> PASSAGE SHOWN:
"""

Under Giuliani, the ideal of upward mobility that Gotbaum rejected once again became the defining credo of a city whose policies and politics had been based on the assumption that the pathological was routine. A city that since La Guardia had been organized around the presumption that the poor were caught in a permanent Great Depression, so that the best we could do was to make poverty comfortable, returned to the ideal of giving people a chance to make better lives for themselves. As Giuliani himself said, for many years “we blocked the genius of America for the poorest people in New York.” “I wanted,” he explained, “poor people to have the same kind of chance at a decent life my parents and grandparents had, I wanted them to have the same ladder of opportunity.”
Giuliani’s operatic personality obscured both his accomplishments and the limitations of what he achieved. I’ve written this book largely to dispel the many misunderstandings about both his mayoralty and, given the likelihood that he will play a role in national politics for some years to come, about his political personality as well.

"""

> EXERCISE DATA:

"""

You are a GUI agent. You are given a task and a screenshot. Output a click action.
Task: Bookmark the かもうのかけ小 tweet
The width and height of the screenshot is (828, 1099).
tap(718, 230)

"""

> PROBLEMS TO WORK ON:
1/ Translate this sentence from the Giuliani passage into Spanish: "Giuliani’s operatic personality obscured both his accomplishments and the limitations of what he achieved."
2/ In one to three sentences, explain why, according to the Giuliani passage, the author aims to correct misunderstandings about Giuliani's political personality as well as his mayoralty.
3/ Continue the Giuliani passage, starting after its last sentence.

> ANSWERS TO THE TASKS:
1/ La personalidad operística de Giuliani ocultó tanto sus logros como las limitaciones de lo que consiguió.

2/ The author aims to correct them because Giuliani is likely to play a role in national politics for some years to come.

3/
His critics have repeatedly said that whether it was on crime and welfare or on 9/11 he wasn’t so much good as lucky. This is surely wrong. His success is reducing crime and welfare began while the city was mired in one of its prolonged recessions. As for 9/11, he had been talking and thinking about the problem of terrorism—something about which most New Yorkers were oblivious—from literally his first day in office. The city’s largely successful response to 9/11 was the product of years of preparation.
Some of his admirers, however, speak as if he did it all alone. He didn’t. He had essential allies in City Council Speaker Peter Vallone and at times President Clinton and Governor Pataki. Critics and admirers alike sometimes spoke of how Giuliani defeated the interest-group liberalism that gnawed at the city’s civic foundations. He didn’t. He set one group of interests against another to buy time and some major reforms. But the power of the interest groups remains largely intact and so do the city’s ongoing budget difficulties. No single mayor, not even an executive of Giuliani’s abilities, can fully overcome an entrenched political tradition.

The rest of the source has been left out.